- _EXERCISE_:
Rewrite the lines from the one containing "You are a computer-use agent." through the one containing "Image resolution: width=800", both included, replacing "clock display" with "time readout" and changing nothing else. Leave out the pictures.

- _STORED ROWS_:
───
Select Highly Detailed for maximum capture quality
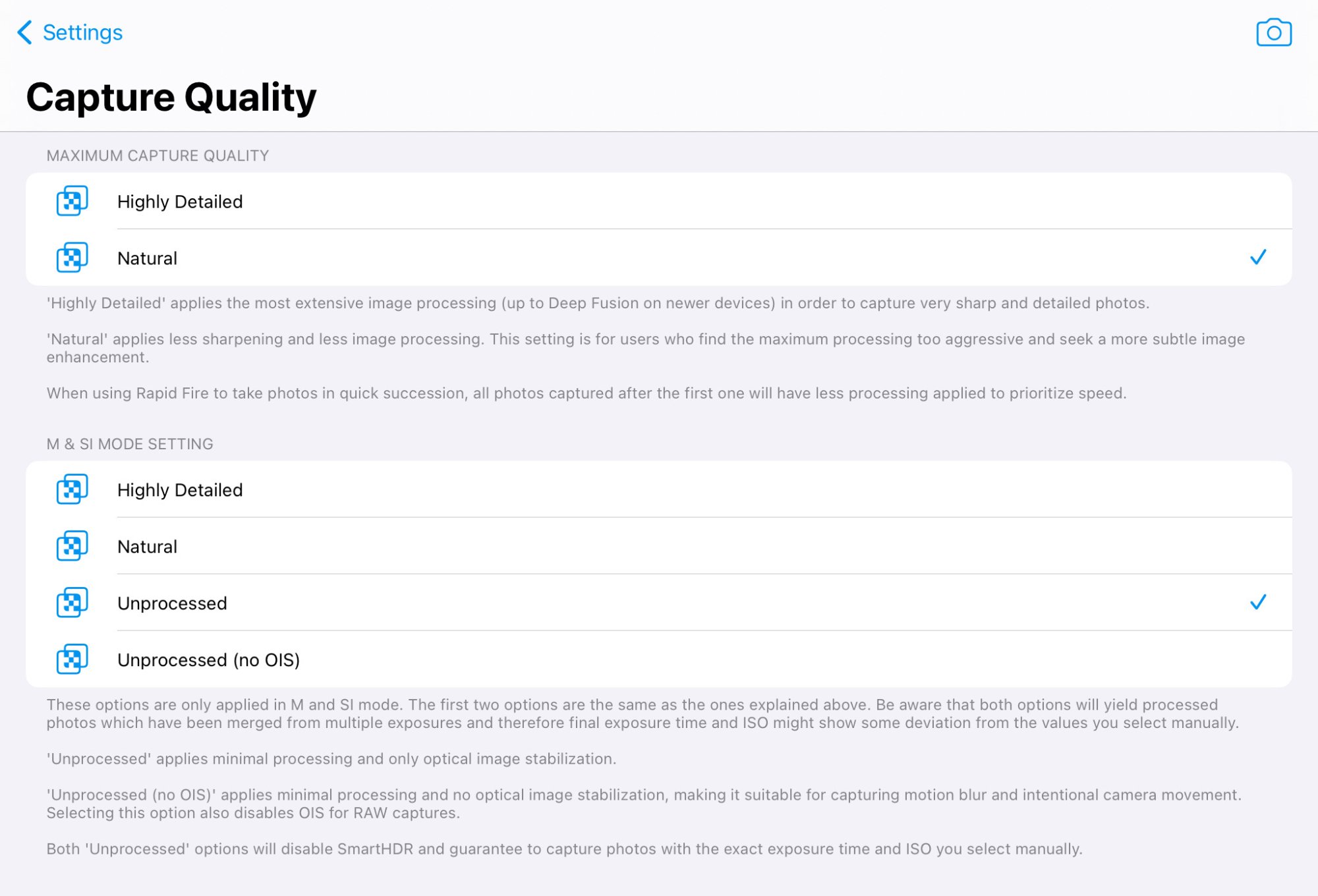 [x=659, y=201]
───
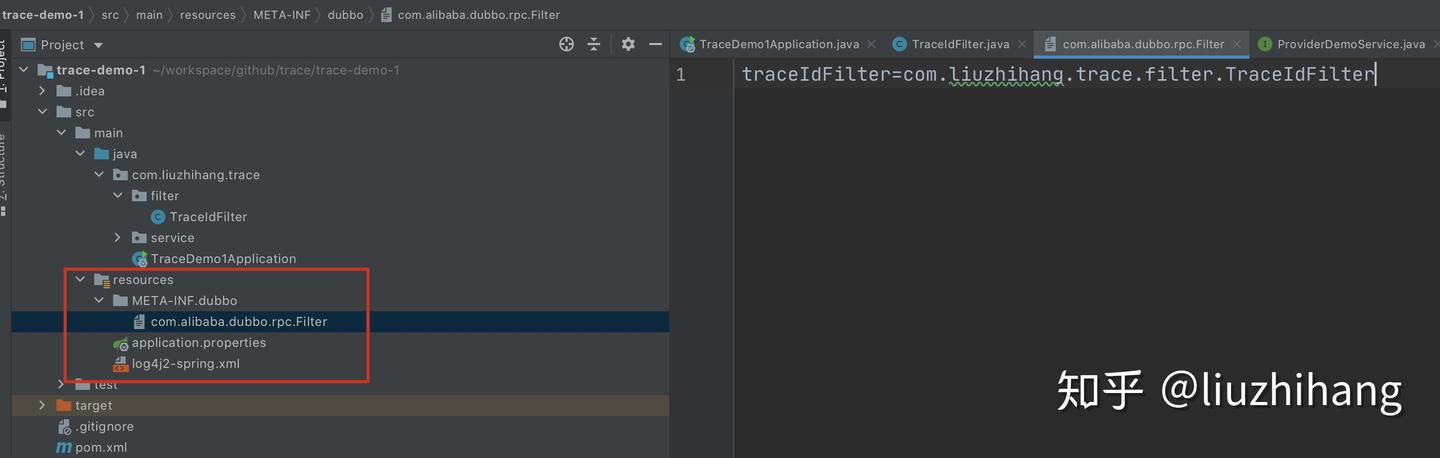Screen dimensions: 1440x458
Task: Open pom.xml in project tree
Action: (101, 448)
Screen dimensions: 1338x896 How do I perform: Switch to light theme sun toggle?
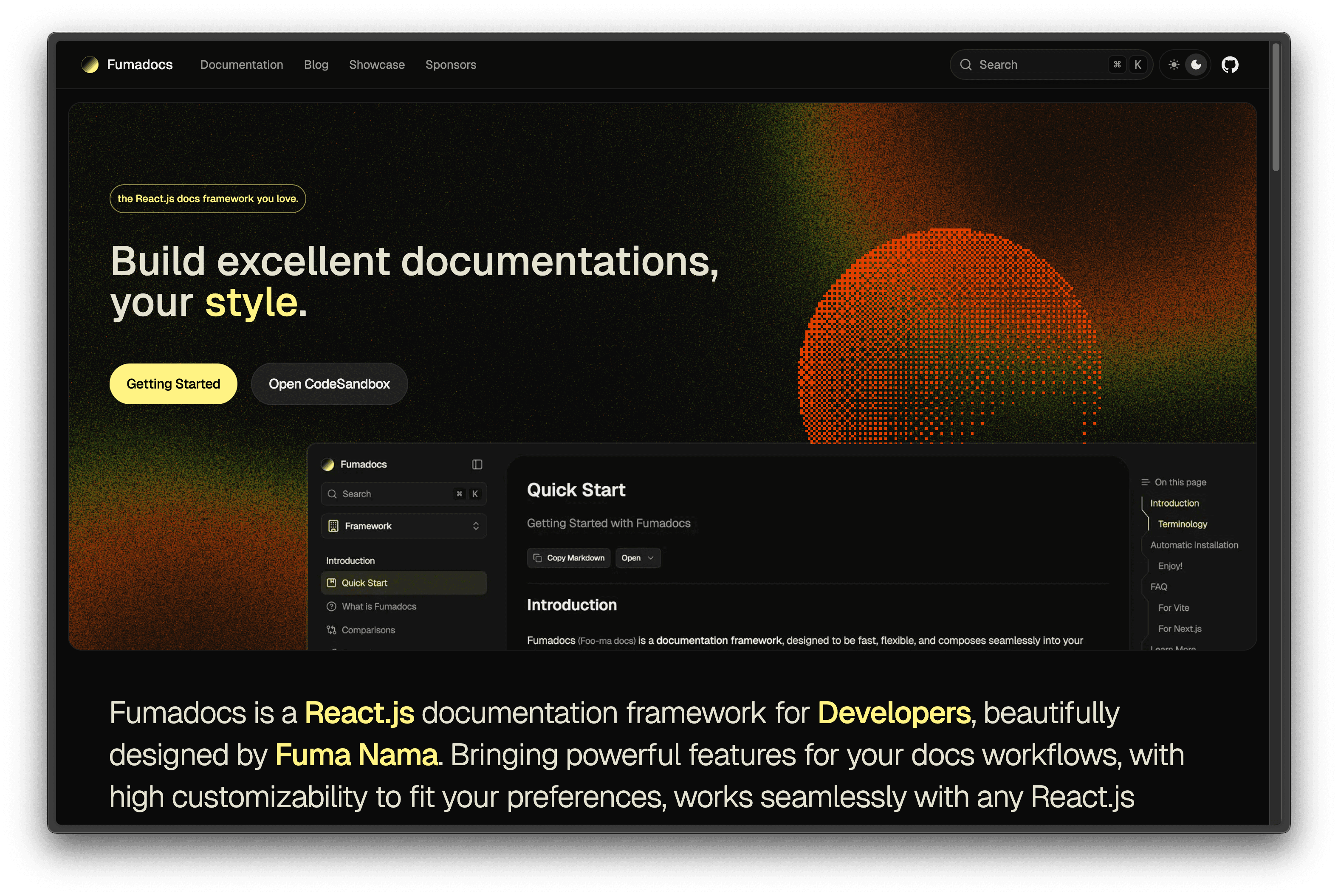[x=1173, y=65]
───
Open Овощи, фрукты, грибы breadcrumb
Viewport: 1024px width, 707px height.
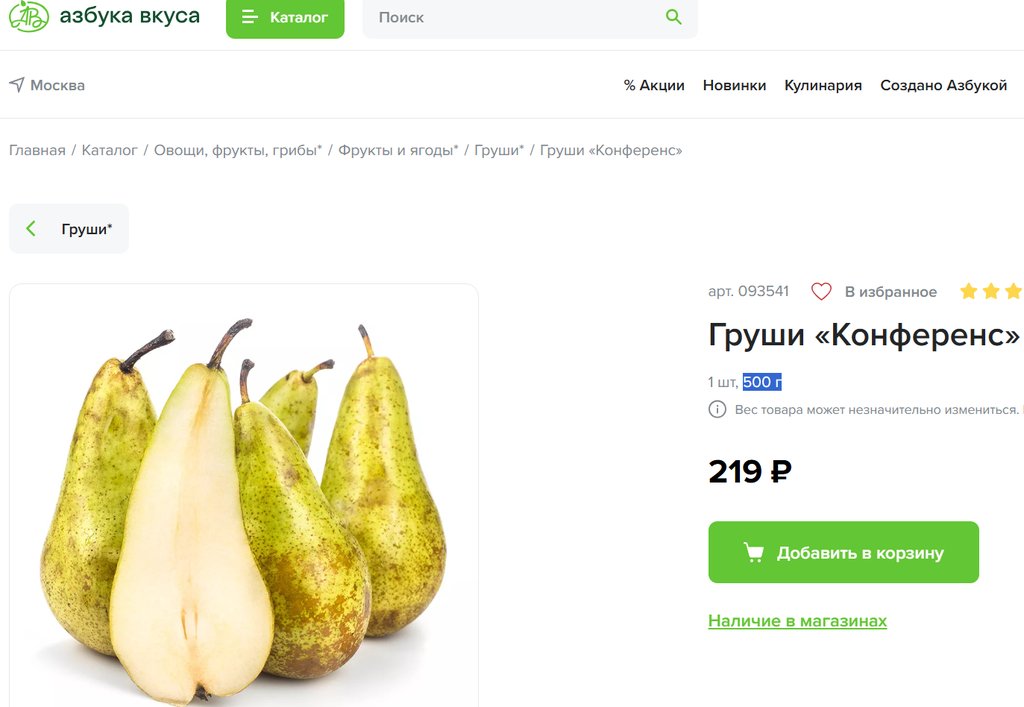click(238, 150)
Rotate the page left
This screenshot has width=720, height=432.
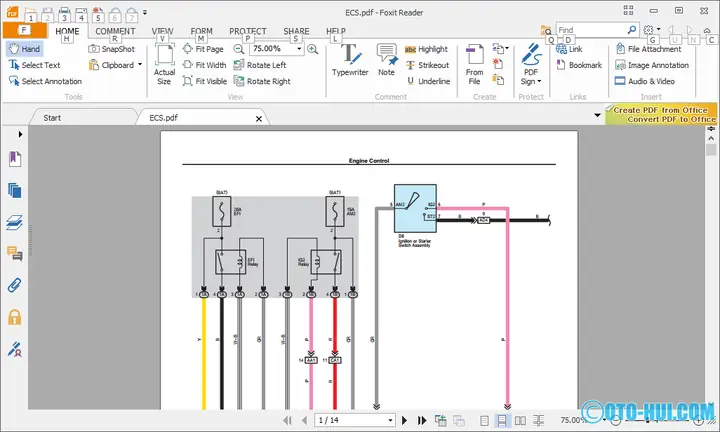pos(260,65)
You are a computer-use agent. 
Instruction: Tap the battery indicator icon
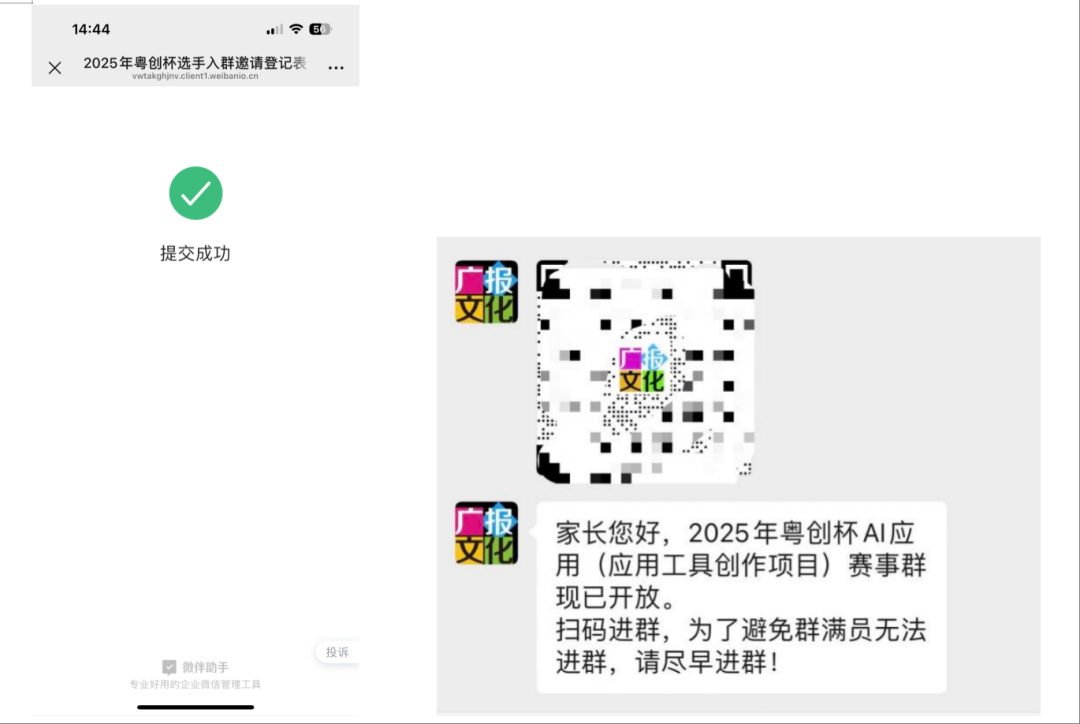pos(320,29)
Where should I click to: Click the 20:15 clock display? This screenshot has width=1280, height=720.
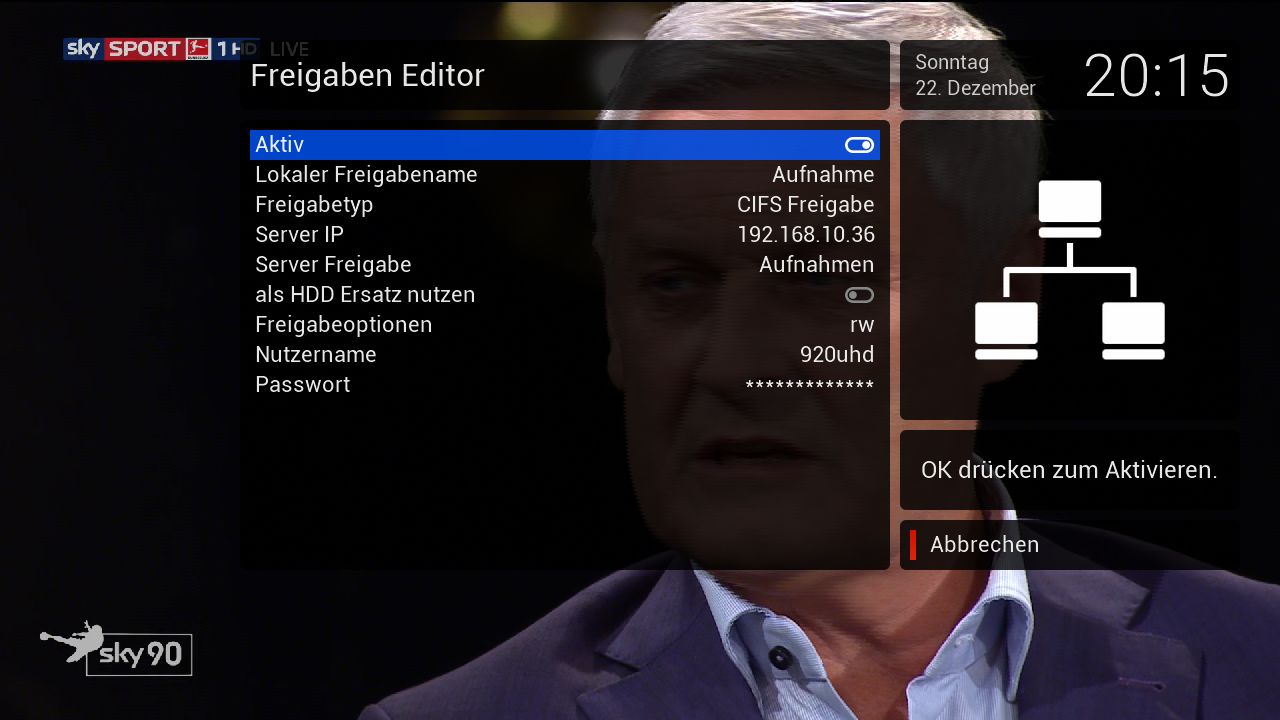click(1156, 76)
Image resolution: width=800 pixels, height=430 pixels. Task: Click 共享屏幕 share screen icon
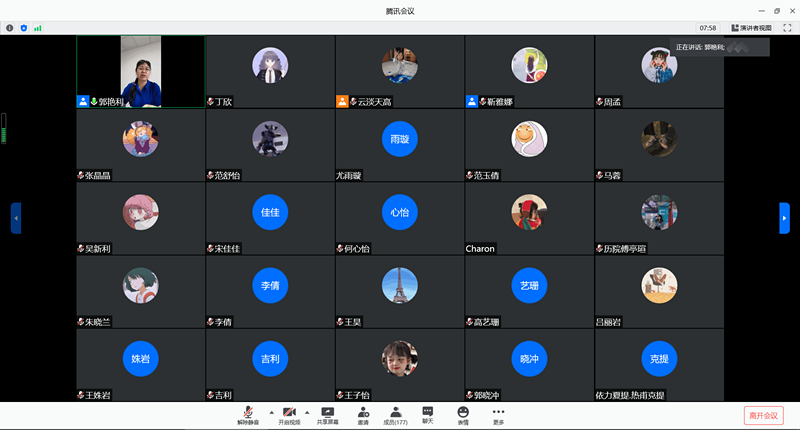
───
- _OUTPUT_:
You are a computer-use agent. 
Instruction: Tap the battery indicator icon
pos(320,29)
Where should I click to: Click the 20:15 time readout? This screenshot has width=1280, height=720.
click(1156, 76)
Image resolution: width=800 pixels, height=430 pixels. Task: Click 共享屏幕 share screen icon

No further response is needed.